The Ultraviolet-Induced Functionalization of Multi-Walled Carbon Nanotubes with Polymer Radicals Generated from Polyvinyl Benzoate Derivatives

In order to develop a novel technique for the fabrication of hybrid materials containing polymers and nanocarbons, we examined the surface modification of pristine multi-walled carbon nanotubes (MWCNTs) with benzyl-type polymer side chain radicals generated through photolysis of 4-(chloromethyl) benzoate moieties. The polymer with a 4-(chloromethyl) benzoate side chain was prepared by the esterification of polyvinyl alcohol (PVA) with corresponding acid chloride.

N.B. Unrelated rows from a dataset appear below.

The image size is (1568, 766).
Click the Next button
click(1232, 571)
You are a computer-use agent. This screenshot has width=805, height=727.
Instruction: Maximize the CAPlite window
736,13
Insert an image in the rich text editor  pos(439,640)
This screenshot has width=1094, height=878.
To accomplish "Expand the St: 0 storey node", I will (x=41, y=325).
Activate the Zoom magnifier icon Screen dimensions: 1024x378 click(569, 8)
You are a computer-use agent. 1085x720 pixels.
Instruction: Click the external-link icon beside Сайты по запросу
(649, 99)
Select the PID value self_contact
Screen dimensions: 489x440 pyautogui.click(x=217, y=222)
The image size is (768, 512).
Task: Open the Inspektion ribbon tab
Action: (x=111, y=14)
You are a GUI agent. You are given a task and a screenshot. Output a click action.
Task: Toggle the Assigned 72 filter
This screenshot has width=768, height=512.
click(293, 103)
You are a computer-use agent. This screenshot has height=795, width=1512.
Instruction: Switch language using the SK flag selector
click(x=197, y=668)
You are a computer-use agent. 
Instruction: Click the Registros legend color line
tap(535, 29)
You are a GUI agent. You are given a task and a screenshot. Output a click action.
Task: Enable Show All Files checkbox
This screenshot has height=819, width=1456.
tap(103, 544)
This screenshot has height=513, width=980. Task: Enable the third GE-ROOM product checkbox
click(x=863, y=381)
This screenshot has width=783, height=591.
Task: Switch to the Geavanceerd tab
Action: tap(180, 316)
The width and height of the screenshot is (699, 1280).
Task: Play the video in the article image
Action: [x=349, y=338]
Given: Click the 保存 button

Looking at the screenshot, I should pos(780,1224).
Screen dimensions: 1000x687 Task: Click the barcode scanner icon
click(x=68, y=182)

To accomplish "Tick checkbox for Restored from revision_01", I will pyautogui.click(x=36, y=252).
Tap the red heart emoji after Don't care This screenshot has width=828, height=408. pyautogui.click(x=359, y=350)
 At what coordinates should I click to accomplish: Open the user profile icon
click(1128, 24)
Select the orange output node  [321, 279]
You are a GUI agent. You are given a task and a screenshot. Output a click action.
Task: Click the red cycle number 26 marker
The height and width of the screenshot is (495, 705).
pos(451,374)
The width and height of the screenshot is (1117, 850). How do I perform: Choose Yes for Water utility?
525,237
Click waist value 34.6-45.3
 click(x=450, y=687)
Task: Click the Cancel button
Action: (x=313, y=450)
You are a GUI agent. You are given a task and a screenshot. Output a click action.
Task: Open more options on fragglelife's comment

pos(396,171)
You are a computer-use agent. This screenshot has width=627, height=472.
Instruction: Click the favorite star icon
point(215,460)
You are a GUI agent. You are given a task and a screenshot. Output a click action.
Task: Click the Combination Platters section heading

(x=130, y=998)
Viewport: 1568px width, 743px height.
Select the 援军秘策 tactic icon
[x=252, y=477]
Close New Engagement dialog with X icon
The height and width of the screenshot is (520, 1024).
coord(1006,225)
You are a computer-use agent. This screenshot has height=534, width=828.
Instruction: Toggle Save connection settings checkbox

The synthesized polymer and MWCNTs were mixed in N-methylpyrrolidone and irradiated with ultraviolet (UV) light. Structural changes of the polymer and MWCNTs were observed by means of X-ray photoelectron spectroscopy (XPS) and Raman spectroscopy. The XPS results revealed that scission of the C-Cl bonds of the chloromethyl groups and benzyl-type radical formation occurred. The incremental surface defects of the MWCNTs caused by UV irradiation were confirmed by means of Raman spectroscopy. These results support the covalent bond formation between the polymer side chain and MWCNT sidewalls by radical addition reaction. The photothermal conversion characteristics of the prepared materials were also evaluated.